= QFabric =

Proprietary technology

QFabric is a proprietary technology proposed by Juniper Networks. In contrary to open standards such as OpenFlow, QFabric is regarded as a vendor proprietary approach.
Its goal is to simplify the traditional tree architecture of L2/L3 switches to a single tier any-to-any connectivity.

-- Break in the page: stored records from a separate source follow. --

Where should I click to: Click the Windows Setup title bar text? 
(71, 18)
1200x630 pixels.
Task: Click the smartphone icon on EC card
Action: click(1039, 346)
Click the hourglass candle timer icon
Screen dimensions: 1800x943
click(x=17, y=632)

==Competing Technologies==
Competing technologies to QFabric include IEEE 802.1aq, MC-LAG, VXLAN, FabricPath, Virtual Cluster Switching (VCS), and the IETF TRILL standard.

==System Components==
QFabric System Components consists of:
- QFabric Nodes - fixed-configuration edge platforms that connect to networked data center devices
- QFabric Interconnect - a high-speed transport device that connects all QFabric Nodes in a full-mesh topology
- QFabric Director - which provides control and management services for the full QFabric System

==Performance Improvement==
For data center architecture, QFabric creates a single logical switch that connects the entire data center rather than tiers of multiple access aggregation and core switches. The reason why this can improve performance is that, instead of going through multiple tiers of switches in a traditional network, packets only get through the infrastructure in a single hop, so this can reduce the delay significantly.
For example, a typical switch can handle 200 ports, while QFabric can scale up to 6000 ports with lossless 10Gbps speed.
In a QFX3000-M QFabric System, which supports up to 768 10GbE ports, the average end-to-end latency can be as short as 3 microseconds. In QFX3000-G QFabric System, although it supports up to 6,144 10GbE ports, by connecting all nodes in a full-mesh topology, it can achieve an average port-to-port latency of 5 microseconds.